Anania v. McDonough, No. 20-1086 (Fed. Cir. 2021)Annotate this Case
Anania served in the Army, 1972-1975. In 2008, Anania sought an increased evaluation for the degenerative joint disease of his spine and major depressive disorder, and entitlement to a total disability rating based on individual unemployability. The VA issued a rating decision. Anania filed a Notice of Disagreement. In December 2009, the VA denied Anania’s request, describing the process for appeal. Anania had until March 3, 2010—one year after the date of mailing of the notification of the VA’s decision—to file a substantive appeal with the Waco Regional Office. In June 2012, Anania’s counsel, Carpenter, sent a letter to the Board of Veterans’ Appeals requesting confirmation that it had docketed Anania’s substantive appeal of the rating decision.

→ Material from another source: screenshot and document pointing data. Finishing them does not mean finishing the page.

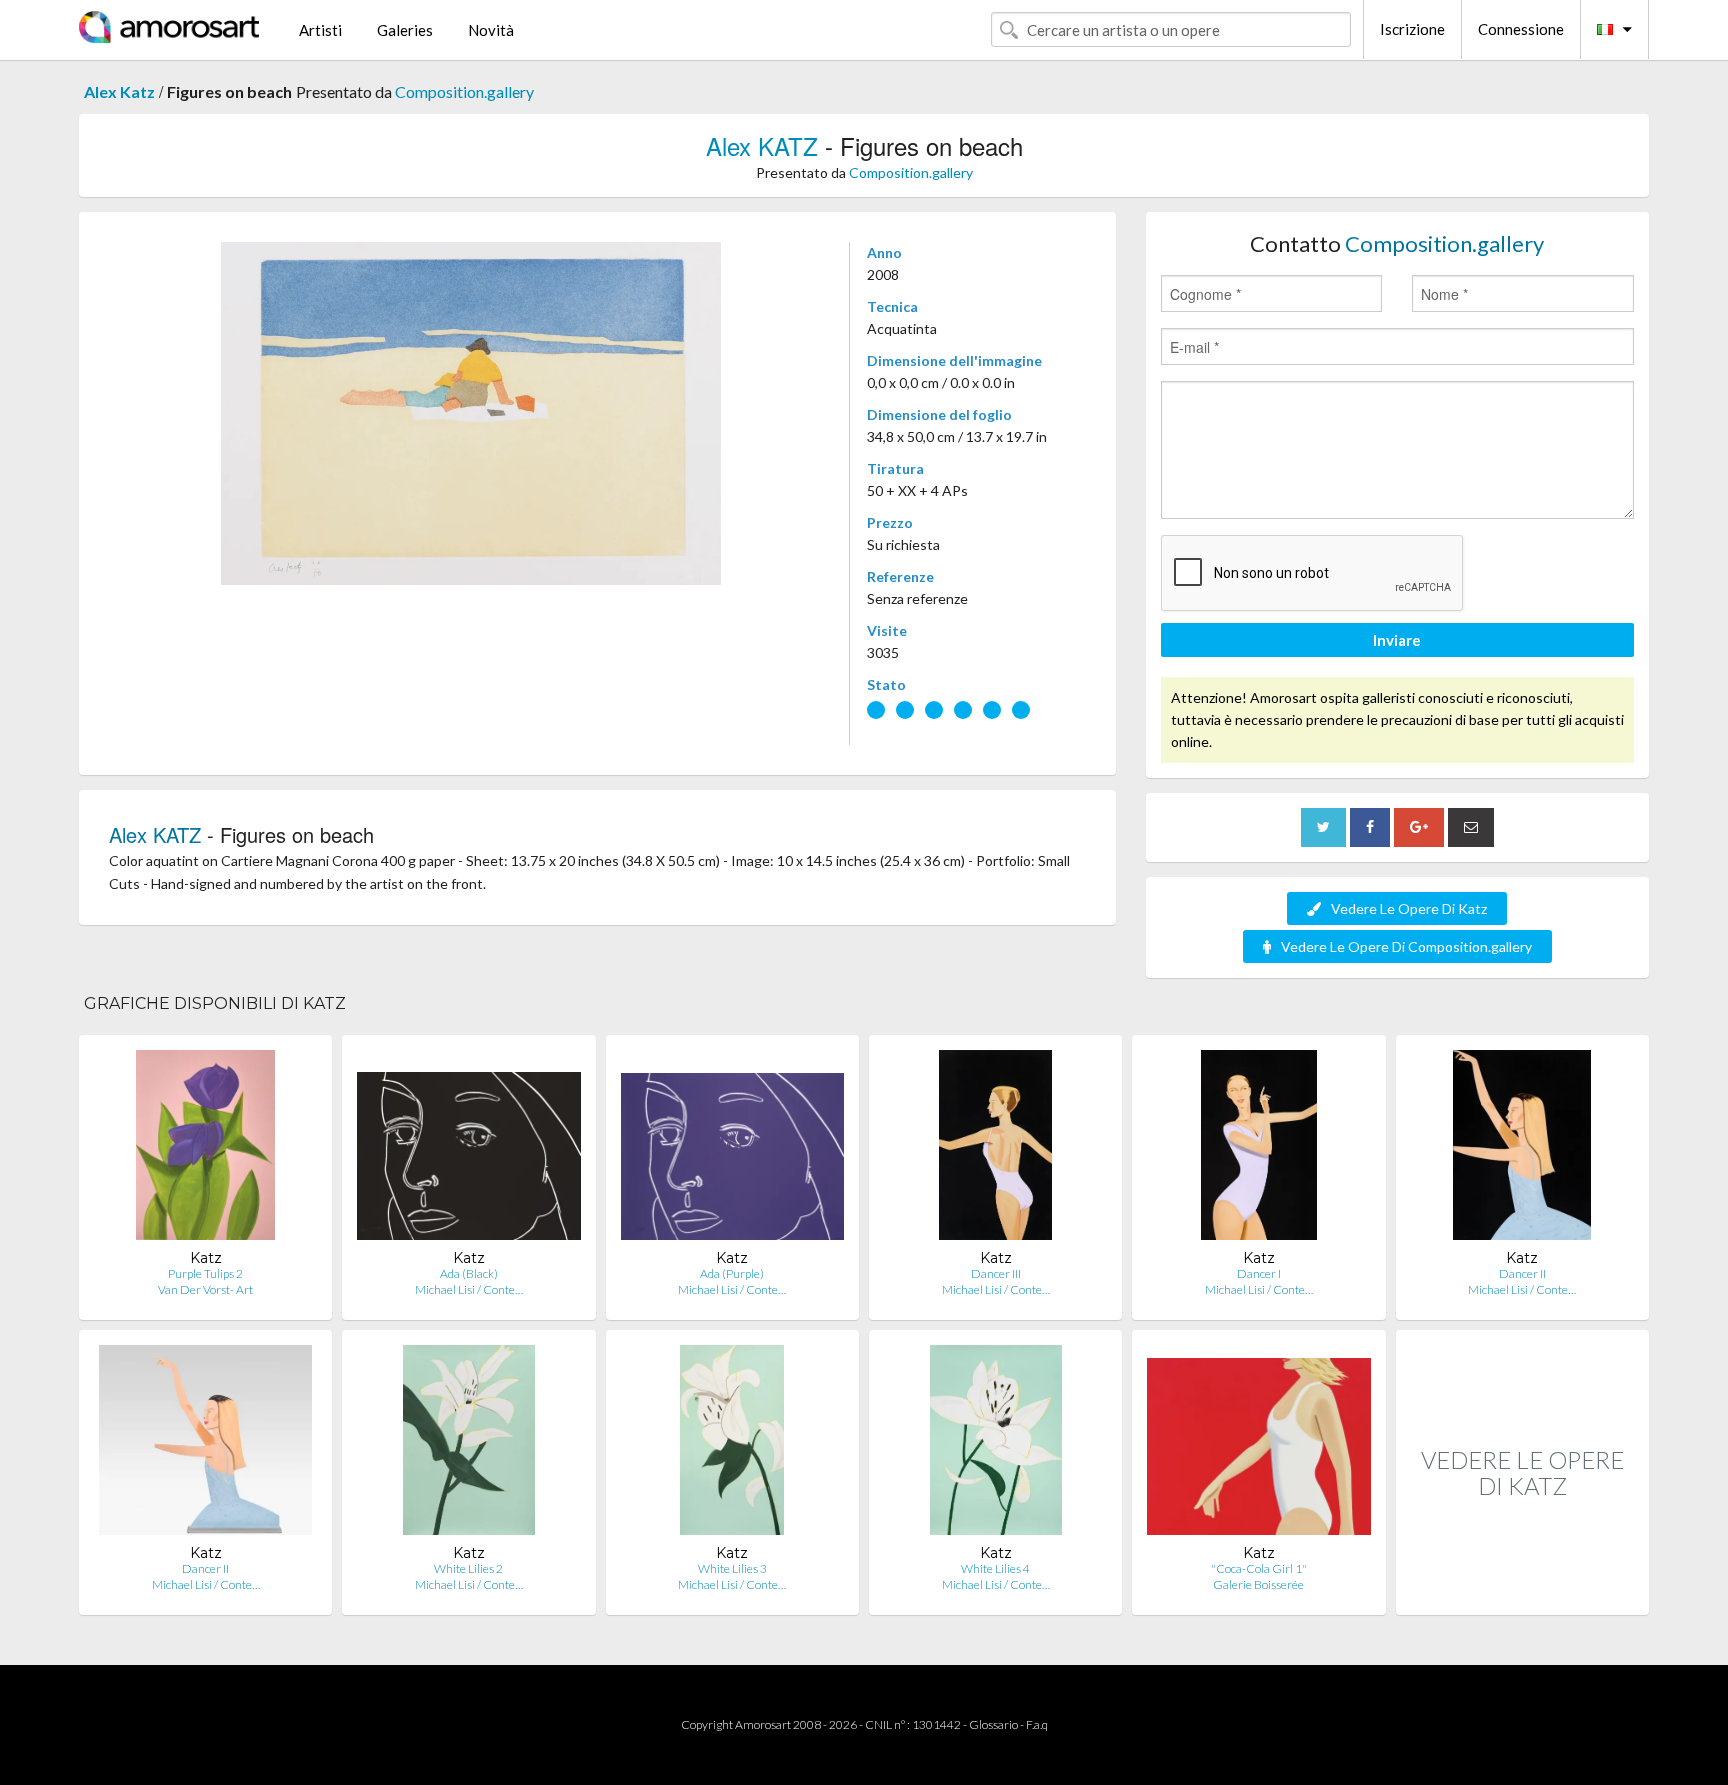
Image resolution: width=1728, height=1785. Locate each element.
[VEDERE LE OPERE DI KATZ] (1522, 1593)
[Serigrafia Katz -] (1258, 1444)
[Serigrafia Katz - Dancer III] (996, 1149)
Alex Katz (119, 91)
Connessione (1521, 29)
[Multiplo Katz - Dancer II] (205, 1444)
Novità (491, 30)
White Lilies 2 (468, 1568)
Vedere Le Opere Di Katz (1409, 908)
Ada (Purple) (732, 1273)
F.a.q (1037, 1724)
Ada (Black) (469, 1273)
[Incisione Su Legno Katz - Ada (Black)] (468, 1149)
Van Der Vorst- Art (205, 1289)
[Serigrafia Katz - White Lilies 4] (996, 1444)
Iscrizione (1412, 29)
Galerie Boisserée (1258, 1584)
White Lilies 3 (732, 1568)
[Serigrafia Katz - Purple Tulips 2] (205, 1149)
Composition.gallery (464, 91)
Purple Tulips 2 (205, 1273)
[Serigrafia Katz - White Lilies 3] (732, 1444)
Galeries (405, 30)
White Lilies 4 (995, 1568)
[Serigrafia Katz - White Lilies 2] (469, 1444)
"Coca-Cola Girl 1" (1259, 1568)
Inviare (1397, 640)
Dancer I (1259, 1273)
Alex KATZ (762, 145)
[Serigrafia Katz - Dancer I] (1259, 1149)
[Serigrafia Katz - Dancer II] (1522, 1149)
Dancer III (996, 1273)
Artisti (320, 30)
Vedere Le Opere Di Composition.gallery (1406, 946)
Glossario (993, 1724)
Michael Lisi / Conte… (469, 1289)
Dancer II (1522, 1273)
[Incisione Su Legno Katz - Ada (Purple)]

The Board concluded that Anania failed to timely file his substantive appeal, which “was not received into VA custody until June 29, 2012.” Anania urged the Board to find his appeal timely filed under the common law mailbox rule, submitting a signed affidavit from Carpenter, alleging that Carpenter had personally mailed the substantive appeal on January 18, 2010. On remand, the Board again determined that Anania’s appeal was not timely filed, stating that the mailbox rule’s presumption of receipt did not attach because Carpenter’s affidavit was “no more than self-serving testimony.” The Veterans Court affirmed. The Federal Circuit reversed. A party’s affidavit may provide credible evidence to satisfy the mailbox rule, and the government did not challenge the credibility of Carpenter affidavit.